Can there ever be world peace?
29 March 2022
Historians might quibble over the exact details, but by most accounts, there are no periods in history that have been free from war. Much of recorded history has also been filled with imperial or colonial occupations, where a powerful nation uses force to rule over other nations.
In some of the relatively peaceful periods in history, including certain periods under the Roman Empire, and the so-called "long peace" after World War II, the relatively war-free state of politics was due to there being one super-powerful nation that had a particularly strong imperial influence over the rest of the world. If the only reliable way to avoid war is to have global empires ruling by force, then the prospects for any meaningful world peace seem a bit grim.

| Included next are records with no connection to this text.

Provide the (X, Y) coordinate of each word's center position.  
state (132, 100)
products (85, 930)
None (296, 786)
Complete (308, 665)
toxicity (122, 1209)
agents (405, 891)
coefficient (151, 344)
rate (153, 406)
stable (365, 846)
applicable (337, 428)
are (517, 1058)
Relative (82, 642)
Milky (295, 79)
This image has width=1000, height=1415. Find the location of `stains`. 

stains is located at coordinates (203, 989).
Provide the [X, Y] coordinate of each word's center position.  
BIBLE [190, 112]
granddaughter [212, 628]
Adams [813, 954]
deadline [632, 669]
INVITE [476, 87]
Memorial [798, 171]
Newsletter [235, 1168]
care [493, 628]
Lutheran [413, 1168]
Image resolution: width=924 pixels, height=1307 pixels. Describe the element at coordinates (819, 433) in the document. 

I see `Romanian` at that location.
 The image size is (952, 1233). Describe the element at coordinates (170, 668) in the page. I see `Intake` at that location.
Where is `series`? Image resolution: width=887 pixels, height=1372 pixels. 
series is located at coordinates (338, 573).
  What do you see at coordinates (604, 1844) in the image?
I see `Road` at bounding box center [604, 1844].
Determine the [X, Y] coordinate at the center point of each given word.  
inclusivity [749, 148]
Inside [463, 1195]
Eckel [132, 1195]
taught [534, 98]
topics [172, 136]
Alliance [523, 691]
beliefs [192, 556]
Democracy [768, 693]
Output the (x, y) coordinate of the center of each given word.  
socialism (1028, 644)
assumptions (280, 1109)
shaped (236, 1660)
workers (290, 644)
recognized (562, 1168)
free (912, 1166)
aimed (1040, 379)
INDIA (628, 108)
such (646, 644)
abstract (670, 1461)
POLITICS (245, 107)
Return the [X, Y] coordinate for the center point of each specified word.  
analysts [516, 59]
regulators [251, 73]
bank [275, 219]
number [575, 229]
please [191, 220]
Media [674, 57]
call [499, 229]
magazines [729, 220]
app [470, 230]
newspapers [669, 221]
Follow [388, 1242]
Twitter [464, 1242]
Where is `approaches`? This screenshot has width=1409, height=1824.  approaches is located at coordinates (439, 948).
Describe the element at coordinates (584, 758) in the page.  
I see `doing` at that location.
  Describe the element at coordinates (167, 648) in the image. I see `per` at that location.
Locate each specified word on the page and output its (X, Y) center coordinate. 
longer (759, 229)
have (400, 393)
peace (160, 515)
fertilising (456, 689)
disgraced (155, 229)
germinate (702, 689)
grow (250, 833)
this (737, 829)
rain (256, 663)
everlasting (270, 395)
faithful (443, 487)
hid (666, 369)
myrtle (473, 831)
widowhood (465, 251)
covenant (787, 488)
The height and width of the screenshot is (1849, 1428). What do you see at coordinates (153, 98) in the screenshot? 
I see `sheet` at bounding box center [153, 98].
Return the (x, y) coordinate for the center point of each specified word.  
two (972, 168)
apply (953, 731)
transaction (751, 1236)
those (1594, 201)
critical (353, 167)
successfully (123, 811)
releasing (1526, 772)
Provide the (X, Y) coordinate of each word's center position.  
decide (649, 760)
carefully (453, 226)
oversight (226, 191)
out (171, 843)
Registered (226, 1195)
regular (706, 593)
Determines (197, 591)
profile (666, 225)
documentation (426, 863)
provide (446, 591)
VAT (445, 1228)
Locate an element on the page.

One thing that needs to be figured out, if we (humankind) are ever going to manage a more peaceful world, is how we can peacefully move on from historical injustices. There's a moral dilemma involved in this. On one hand, if people keep holding grudges, for the wrongs that they or their people have suffered in the past, or for present-day disadvantages that stem from those wrongs, then peace is always going to be tenuous. Real, lasting, stable peace requires trust and solidarity among people. Those things quickly unravel if old grudges are constantly resurfacing.
On the other hand, the moral value of peace seems undermined if, in order to attain peace, we require people to simply ignore or become content with the unjust suffering that has been inflicted on them. This intuition is captured in the slogan "no peace without justice". So, the question is whether we can right historical wrongs and establish the conditions for a future-looking peace, without reigniting the conflicts that surround those wrongs. Different practical approaches to addressing this challenge have been tried, like "truth and reconciliation commissions", and "reparation movements" for historical injustices.
It may be that the hope of world peace hinges in part on people's creativity (and courage) in trying to figure out how to get more communities to buy into these kinds of peace-building endeavours.